The indemnity issue has resulted in the unavailability of the much needed COVID-19 vaccines through the Covax facility, hitting lower-middle income countries, including India. The WHO had earlier stated that the Covax facility is doing everything possible to find a practical solution to make sure the indemnification requirement is not a barrier to access, particularly to low and middle-income countries.
In light of the fact that normal liability insurance coverage will not be available to manufacturers from the outset, each country receiving COVID-19 vaccines through the Covax facility, whether distributed under an emergency use authorization or recently licensed will be required to indemnify manufacturers, donors, distributors and other stakeholders against any losses they incur from the deployment and use of those vaccines. It should be noted that such was the case during the H1N1 pandemic.

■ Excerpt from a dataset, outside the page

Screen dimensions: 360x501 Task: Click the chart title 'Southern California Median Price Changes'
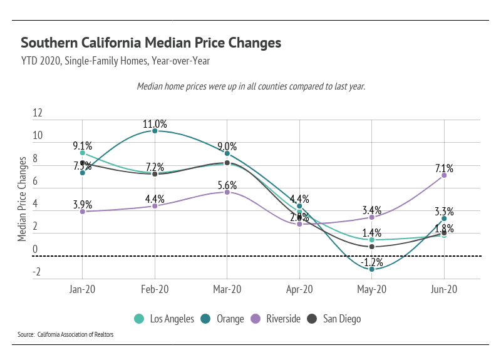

Each country participating in the Covax facility will be required to pay any legal awards in that regard against the indemnified entities. This will apply regardless of whether the country is higher or upper-middle income country supplied with vaccines through the Covax facility. A government officer told ET that the indemnity clause is inbuilt. “Those countries which have or are receiving free doses through Covax have to sign the indemnity clause. In the absence of which, it won’t be possible for India to benefit and secure doses of either Moderna or Pfizer vaccines through the Covax facility.”
In simpler words, what this means is that the adverse effects of vaccines surround vaccine manufacturing companies in legal controversies, which most of the time lead to imposition of hefty damages and compensation. Hence, these vaccine manufacturing companies are seeking indemnity protection from the government of India to save themselves from any future legal proceeding or liability that might arise out of their side effects.
Moreover, under the Covax programme, rich countries are to subsidize the cost of vaccines for poorer nations. The programme aims to distribute enough vaccines to protect at least 20% of the population in 92 low-or medium-income countries. Its initial goal was to provide two billion doses worldwide in 2021 and another 1.8 billion doses in early 2022.